(Collected data entries)

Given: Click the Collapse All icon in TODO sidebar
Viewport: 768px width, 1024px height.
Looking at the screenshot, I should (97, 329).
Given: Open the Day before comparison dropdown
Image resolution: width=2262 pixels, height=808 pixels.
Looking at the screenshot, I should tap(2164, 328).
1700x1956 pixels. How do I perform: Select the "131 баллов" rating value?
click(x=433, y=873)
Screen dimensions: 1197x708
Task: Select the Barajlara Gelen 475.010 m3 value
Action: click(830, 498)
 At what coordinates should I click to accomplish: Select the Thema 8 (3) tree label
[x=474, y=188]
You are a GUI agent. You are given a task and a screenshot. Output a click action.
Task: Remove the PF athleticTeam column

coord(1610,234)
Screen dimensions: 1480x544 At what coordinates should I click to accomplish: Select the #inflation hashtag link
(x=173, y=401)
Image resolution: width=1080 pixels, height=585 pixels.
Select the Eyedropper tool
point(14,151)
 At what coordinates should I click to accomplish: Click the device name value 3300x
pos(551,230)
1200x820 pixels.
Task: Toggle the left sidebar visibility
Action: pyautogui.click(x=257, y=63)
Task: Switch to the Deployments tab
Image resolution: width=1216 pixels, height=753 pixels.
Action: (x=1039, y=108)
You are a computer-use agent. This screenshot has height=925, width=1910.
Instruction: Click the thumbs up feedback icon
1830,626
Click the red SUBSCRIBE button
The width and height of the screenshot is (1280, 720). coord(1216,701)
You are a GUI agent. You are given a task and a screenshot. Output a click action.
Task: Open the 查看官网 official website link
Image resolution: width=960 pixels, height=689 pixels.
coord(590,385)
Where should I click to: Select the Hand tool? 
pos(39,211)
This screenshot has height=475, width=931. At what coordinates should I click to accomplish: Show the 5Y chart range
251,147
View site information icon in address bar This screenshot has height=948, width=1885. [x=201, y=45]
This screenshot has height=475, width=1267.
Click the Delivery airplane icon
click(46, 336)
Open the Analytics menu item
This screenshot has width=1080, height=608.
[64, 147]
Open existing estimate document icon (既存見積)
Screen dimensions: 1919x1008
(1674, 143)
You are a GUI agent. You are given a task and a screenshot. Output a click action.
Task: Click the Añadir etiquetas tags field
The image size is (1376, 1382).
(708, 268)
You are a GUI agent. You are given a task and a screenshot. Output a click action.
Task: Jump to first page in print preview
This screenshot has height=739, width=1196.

-- WHAT TO DO --
All the data above is to be given again, exactly.

-- TASK RESPONSE --
Given: Click the Collapse All icon in TODO sidebar
Viewport: 768px width, 1024px height.
Looking at the screenshot, I should (97, 329).
Given: Open the Day before comparison dropdown
Image resolution: width=2262 pixels, height=808 pixels.
Looking at the screenshot, I should tap(2164, 328).
1700x1956 pixels. How do I perform: Select the "131 баллов" rating value?
click(x=433, y=873)
Screen dimensions: 1197x708
Task: Select the Barajlara Gelen 475.010 m3 value
Action: click(830, 498)
 At what coordinates should I click to accomplish: Select the Thema 8 (3) tree label
[x=474, y=188]
You are a GUI agent. You are given a task and a screenshot. Output a click action.
Task: Remove the PF athleticTeam column

coord(1610,234)
Screen dimensions: 1480x544 At what coordinates should I click to accomplish: Select the #inflation hashtag link
(x=173, y=401)
Image resolution: width=1080 pixels, height=585 pixels.
Select the Eyedropper tool
point(14,151)
 At what coordinates should I click to accomplish: Click the device name value 3300x
pos(551,230)
1200x820 pixels.
Task: Toggle the left sidebar visibility
Action: pyautogui.click(x=257, y=63)
Task: Switch to the Deployments tab
Image resolution: width=1216 pixels, height=753 pixels.
Action: (x=1039, y=108)
You are a computer-use agent. This screenshot has height=925, width=1910.
Instruction: Click the thumbs up feedback icon
1830,626
Click the red SUBSCRIBE button
The width and height of the screenshot is (1280, 720). coord(1216,701)
You are a GUI agent. You are given a task and a screenshot. Output a click action.
Task: Open the 查看官网 official website link
Image resolution: width=960 pixels, height=689 pixels.
coord(590,385)
Where should I click to: Select the Hand tool? 
pos(39,211)
This screenshot has height=475, width=931. At what coordinates should I click to accomplish: Show the 5Y chart range
251,147
View site information icon in address bar This screenshot has height=948, width=1885. [x=201, y=45]
This screenshot has height=475, width=1267.
Click the Delivery airplane icon
click(46, 336)
Open the Analytics menu item
This screenshot has width=1080, height=608.
[64, 147]
Open existing estimate document icon (既存見積)
Screen dimensions: 1919x1008
(1674, 143)
You are a GUI agent. You are given a task and a screenshot. Output a click action.
Task: Click the Añadir etiquetas tags field
The image size is (1376, 1382).
(708, 268)
You are a GUI agent. You are given a task and a screenshot. Output a click action.
Task: Jump to first page in print preview
This screenshot has height=739, width=1196.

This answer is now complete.